# taz.de -- Nach Ceuta-Krise: Spanien kündigt Grenzkontrollen zu Italien an
       
       > Die spanische Regierung dreht im Streit um Schengen-Kontrollen den Spieß
       > um: Wer aus Italien kommt, muss sich ab Samstag auf Checks an Häfen und
       > Flughäfen gefasst machen.
       
 (IMG) Bild: Menschen laufen am Strand entlang, nachdem sie versucht hatten, von der marokkanischen Stadt Fnideq im Norden in die spanische Exklave Ceuta zu gelangen
       
       dpa | Spanien reagiert mit eigenen Grenzkontrollen auf Italiens Weigerung,
       die wegen der Ceuta-Migrationskrise eingeführten Kontrollen aufzuheben. Ab
       Samstag 0.00 Uhr würden Reisende aus Italien zunächst bis zum 7. September
       stichprobenartig an Häfen und Flughäfen kontrolliert, zitierte der
       staatliche spanische TV-Sender RTVE aus einem am Abend veröffentlichten
       Dekret der Regierung in Madrid.
       
       Überprüft werden sollten dabei die Identität und Staatsangehörigkeit von
       Reisenden sowie, im Falle von Drittstaatsangehörigen, deren Visum oder
       Aufenthaltserlaubnis. Als Grund wurde der „anhaltende Druck irregulärer
       Migration“ genannt, dem Italien ausgesetzt sei.
       
       Die linke Regierung in Madrid reagierte damit auf die Zurückweisung ihres
       Ultimatums, die von der rechten italienischen Regierung und
       Ministerpräsidentin Giorgia Meloni wegen des Massenansturms [1][von
       zeitweise 72.000 Migranten auf Spaniens Nordafrika-Exklave Ceuta] seit
       Samstag vergangener Woche angeordneten Grenzkontrollen bis Sonntag
       zurückzunehmen.
       
       ## Italien wies spanisches Ultimatum zurück
       
       Meloni stellte klar, dass sie sich keinem Ultimatum beugen werde. „Italien
       akzeptiert keine Ultimaten oder Vorgaben aus dem Ausland, was die nationale
       Sicherheit und die Grenzkontrolle betrifft“, hieß es in einer Erklärung
       ihres Büros, die der Deutschen Presse-Agentur vorliegt. Italien werde seine
       Kontrollen zumindest bis zum 15. August und in jedem Fall so lange
       aufrechterhalten, bis „Sicherheits- und Terrorismusrisiken für Italien
       vollständig ausgeschlossen sind.“
       
       ## Spanien spricht von „Torpedo gegen Einheit Europas“
       
       Die Grenzkontrollen sind nach spanischer Auffassung unfair, den
       [2][Interessen der EU] zuwiderlaufend und diskriminierend gegenüber der
       eigenen Bevölkerung. Spaniens Außenminister José Manuel Albares bezeichnet
       Italiens Vorgehen als einen „Torpedo unterhalb der Wasserlinie der
       europäischen Einheit“.
       
       Italien hat keine Landgrenze mit Spanien. Die nach Ceuta eingedrungenen
       Migranten sind inzwischen fast alle nach Marokko zurückgekehrt. Es gibt
       seither auch keine Hinweise, dass Migranten in Ceuta überhaupt die Absicht
       hätten, nach Italien weiterzureisen. Die restlichen Migranten befinden sich
       in der nordafrikanischen Exklave zudem weder im Schengen-Raum noch auf
       europäischem Festland.
       
       ## Kritiker werfen Meloni innenpolitisch motivierte Symbolpolitik vor
       
       Kritiker der rechten Regierung in Rom werteten die italienischen
       Grenzkontrollen als vor allem innenpolitisch motivierte Symbolpolitik.
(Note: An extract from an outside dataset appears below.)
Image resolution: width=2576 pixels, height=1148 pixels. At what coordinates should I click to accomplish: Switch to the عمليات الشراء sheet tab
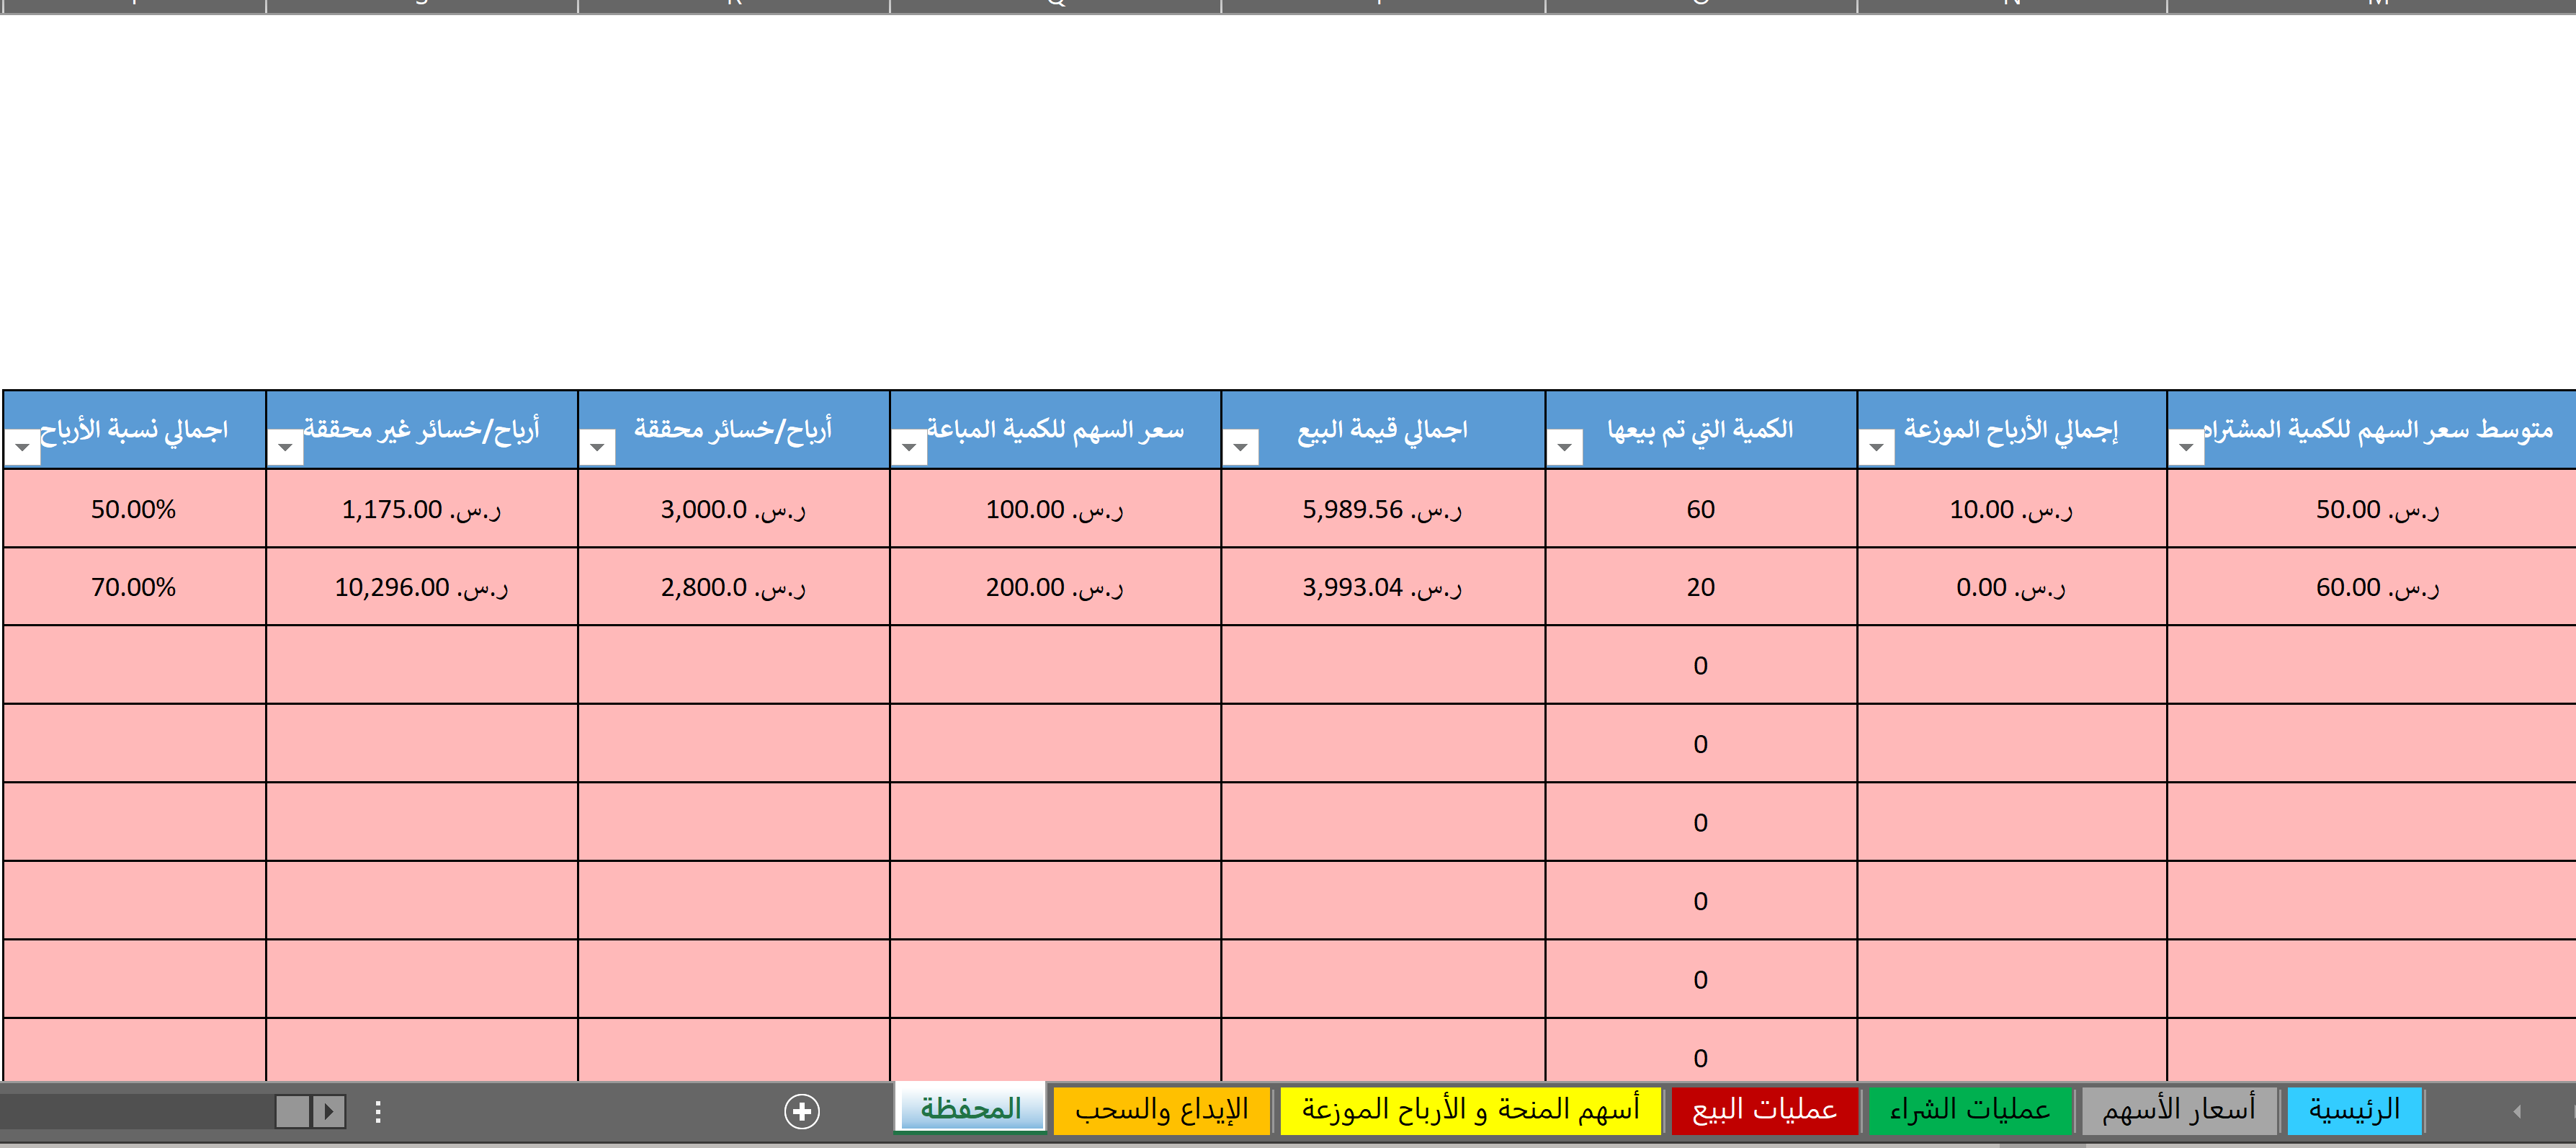click(x=1970, y=1109)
       Melonis Regierungskoalition war 2022 mit dem Versprechen an die Macht
       gekommen, die irreguläre Migration zu verringern. Derzeit steht die
       Meloni-Regierung zudem unter erheblichem Druck durch die neu gegründete
       rechte Partei „Futuro Nazionale“ des Ex-Armeegenerals Roberto Vannacci.
       Seine äußerst migrationskritische Rhetorik findet bei einem nicht
       unerheblichen Teil der Wählerschaft der Regierungsparteien Anklang.